ARM's CMP_SWAP_64 pseudo-instruction (introduced in r266679,
used with -O0) uses three GPRPair-class registers and two
GPR-class registers. The fast register allocator (also used
with -O0) allocates GPR-class registers before allocating
GPRPair-class registers.
GPRPair includes is r0+r1, r2+r3, r4+r5, r6+r7, r8+r9,
r10+r11, and r12+sp. With Clang's -ffixed-r9 option, with
the frame pointer enabled, and with sp reserved, the
register allocator can only use r0+r1, r2+r3, r4+r5, and
r6+r7 from GPRPair.
If the fast register allocator allocates CMP_SWAP_64's GPR
operands first, it may decide to allocate r1 and r3. Later,
when the allocator allocates CMP_SWAP_64's GPRPair oprands,
it realizes only two GPRPair-class registers are available
(r4+r5 and r6+r7), and it can't spill the already-allocated
registers to make room. LLVM then fails with the message:
error: ran out of registers during register allocation
In short, the fast register allocator fragments the
registers and LLVM can't compile 64-bit compare-exchanges.
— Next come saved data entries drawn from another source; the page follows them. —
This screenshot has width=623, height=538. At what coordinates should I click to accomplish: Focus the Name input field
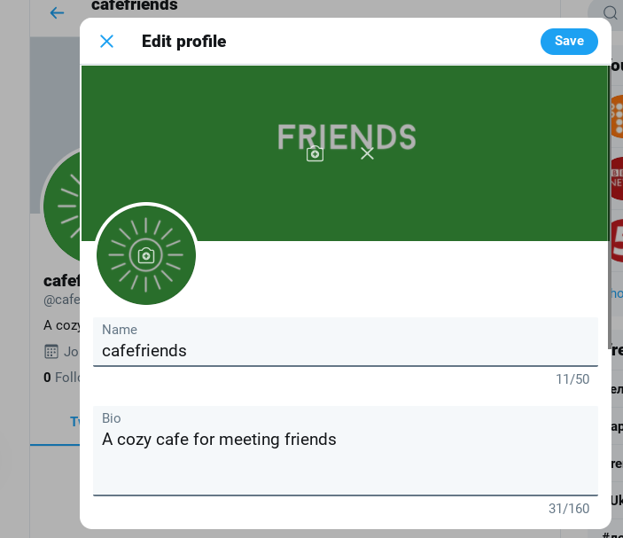(x=345, y=350)
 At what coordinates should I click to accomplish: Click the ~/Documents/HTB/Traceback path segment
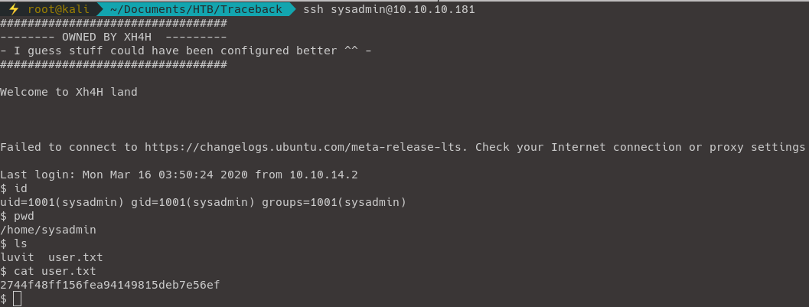pos(195,9)
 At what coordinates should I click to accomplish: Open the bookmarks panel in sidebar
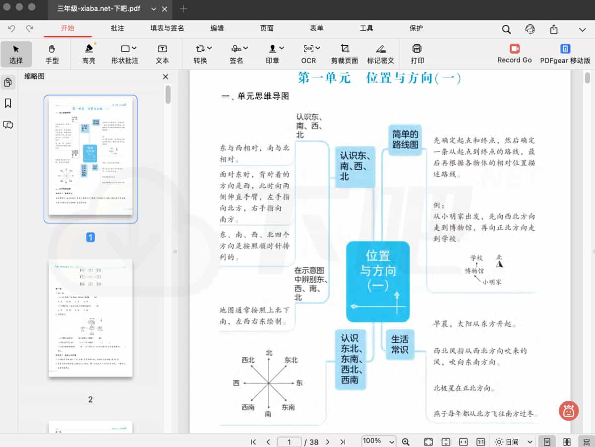(x=8, y=103)
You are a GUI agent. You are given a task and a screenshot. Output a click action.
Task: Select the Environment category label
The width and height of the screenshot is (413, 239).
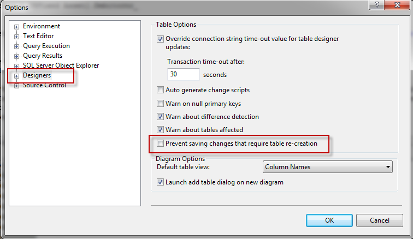point(42,26)
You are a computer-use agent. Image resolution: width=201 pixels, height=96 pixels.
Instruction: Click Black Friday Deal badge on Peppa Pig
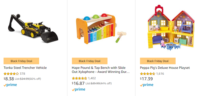pyautogui.click(x=158, y=61)
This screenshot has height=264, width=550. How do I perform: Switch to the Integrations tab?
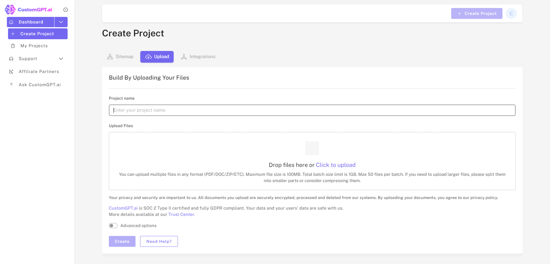[x=198, y=57]
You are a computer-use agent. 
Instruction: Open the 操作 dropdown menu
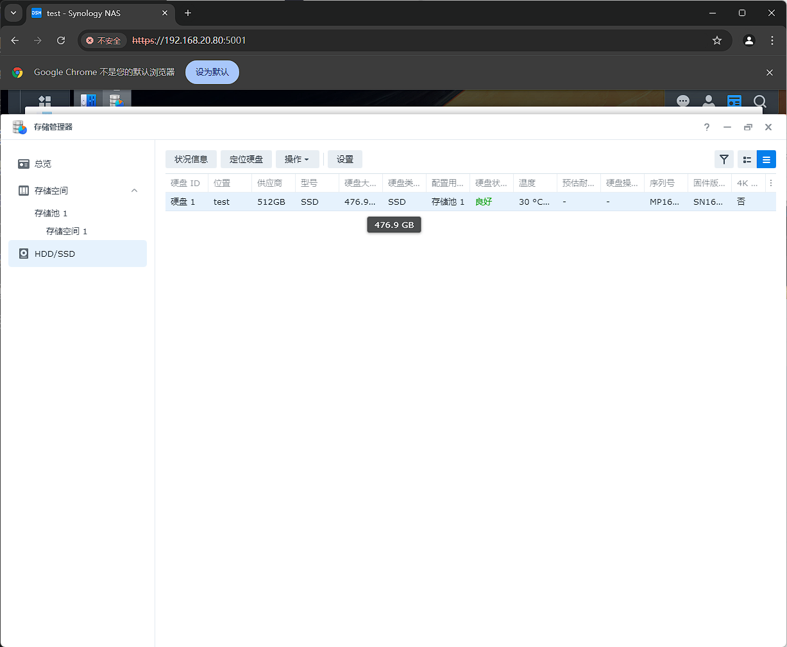[297, 159]
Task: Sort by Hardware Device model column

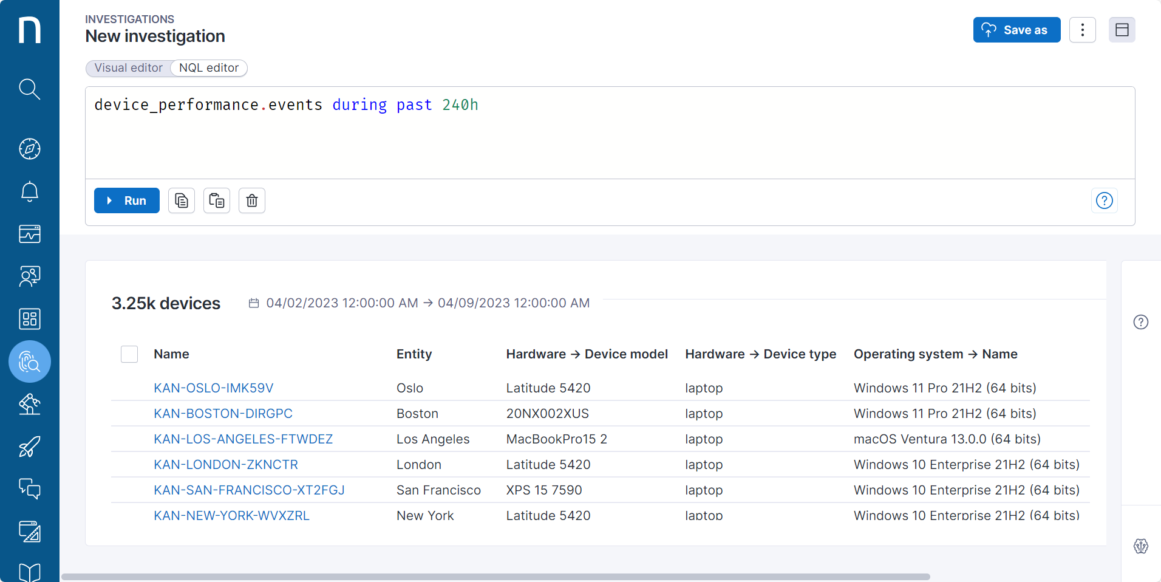Action: (587, 354)
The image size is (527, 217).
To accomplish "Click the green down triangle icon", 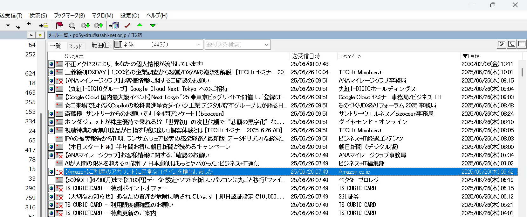I will pyautogui.click(x=153, y=25).
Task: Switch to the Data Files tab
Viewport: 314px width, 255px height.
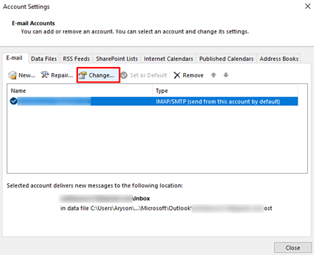Action: click(44, 59)
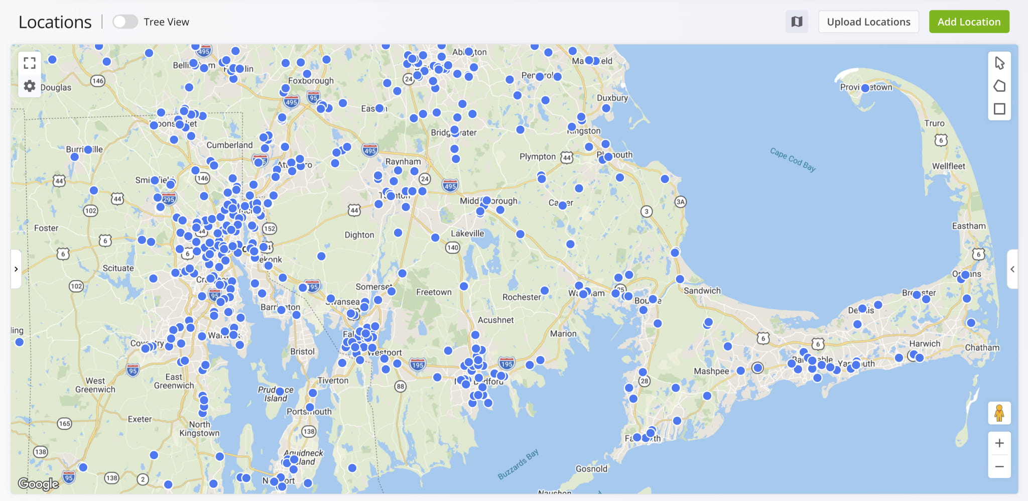Click the Upload Locations button
The height and width of the screenshot is (501, 1028).
[868, 22]
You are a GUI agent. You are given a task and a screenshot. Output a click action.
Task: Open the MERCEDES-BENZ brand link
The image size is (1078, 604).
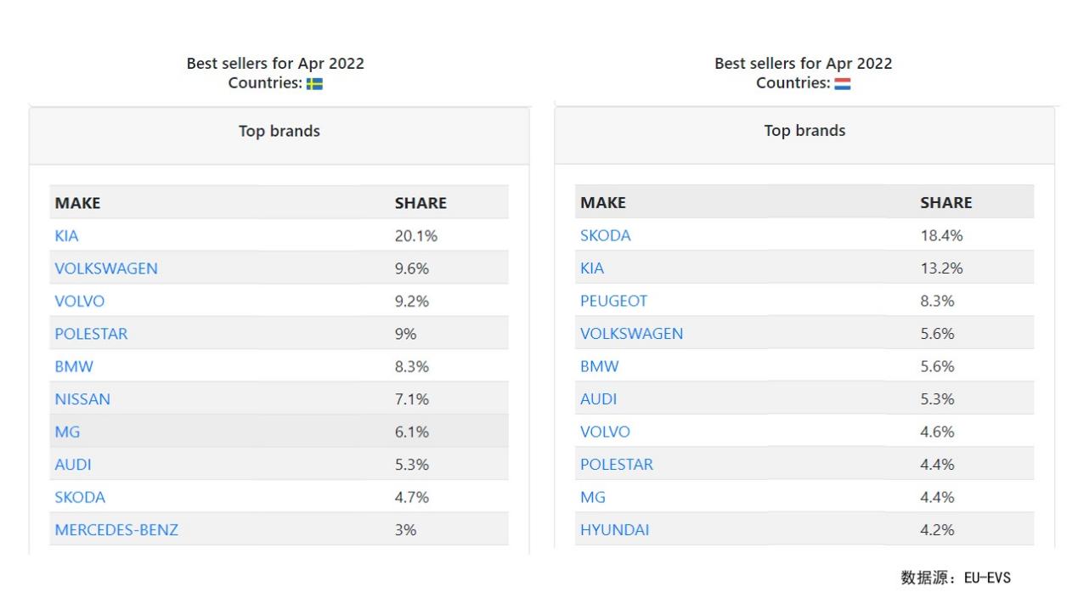pyautogui.click(x=116, y=530)
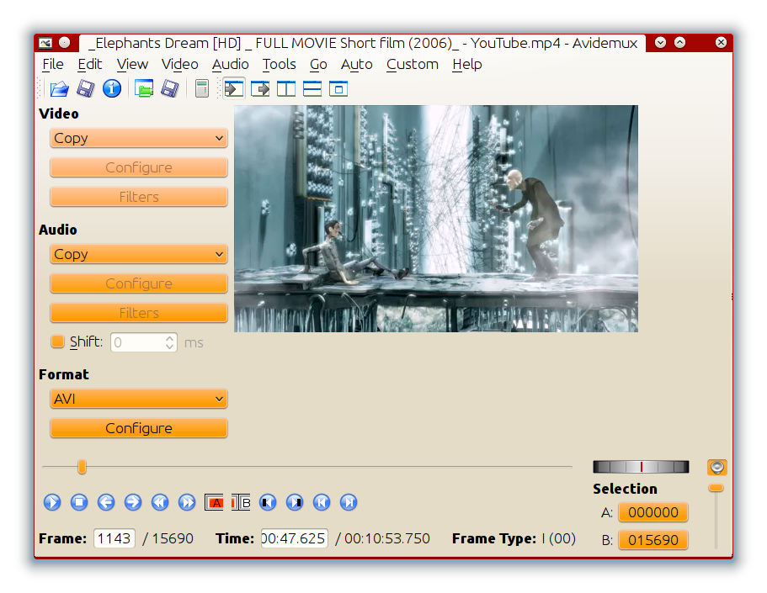Expand the Audio codec Copy dropdown

[x=138, y=254]
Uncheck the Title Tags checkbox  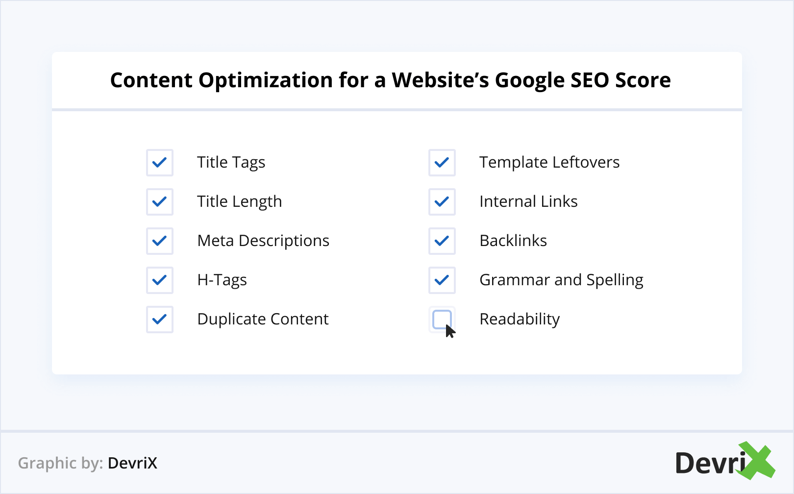coord(160,163)
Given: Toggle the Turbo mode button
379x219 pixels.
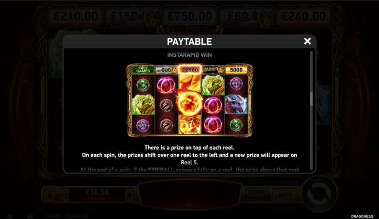Looking at the screenshot, I should tap(257, 193).
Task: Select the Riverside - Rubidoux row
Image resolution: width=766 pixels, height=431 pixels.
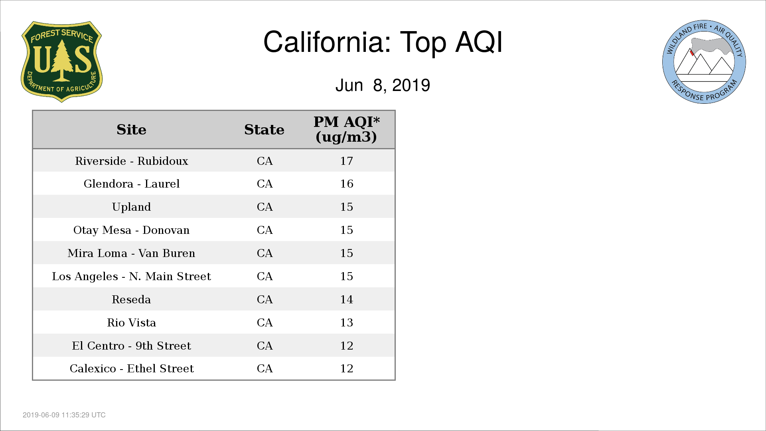Action: click(x=214, y=161)
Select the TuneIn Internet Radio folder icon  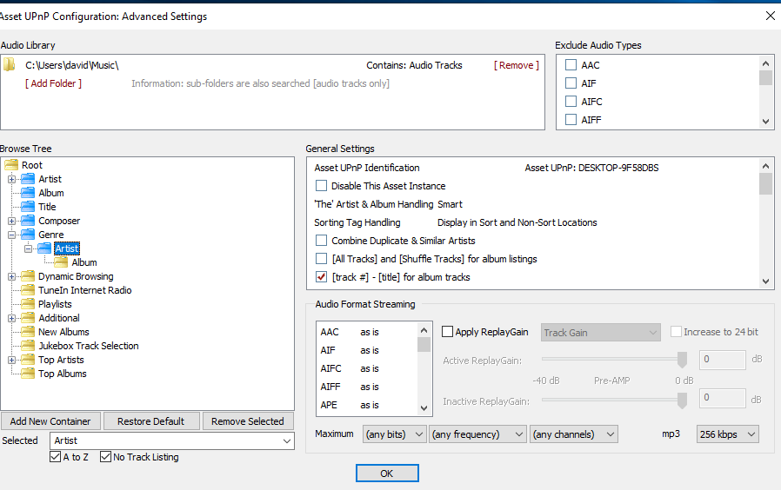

As a workaround, reduce the risk of fragmentation by
allocating registers for bigger register classes before
smaller ones. For CMP_SWAP_64 on ARM, this means
registers are allocated for GPRPair operands before GPR
operands.
For consistency, change all architectures, not just ARM.
This fixes PR30228.
Test Plan:
See the included test case (test/CodeGen/ARM/cmpxchg-O0.ll
test_cmpxchg_64_register_pressure). It is based on the
following C program compiled with Clang with -O0:
void f(unsigned long long *addr, unsigned long long desired, unsigned long long new) { while (!__sync_bool_compare_and_swap(addr, desired, new)) { } }
Reject Reg == 0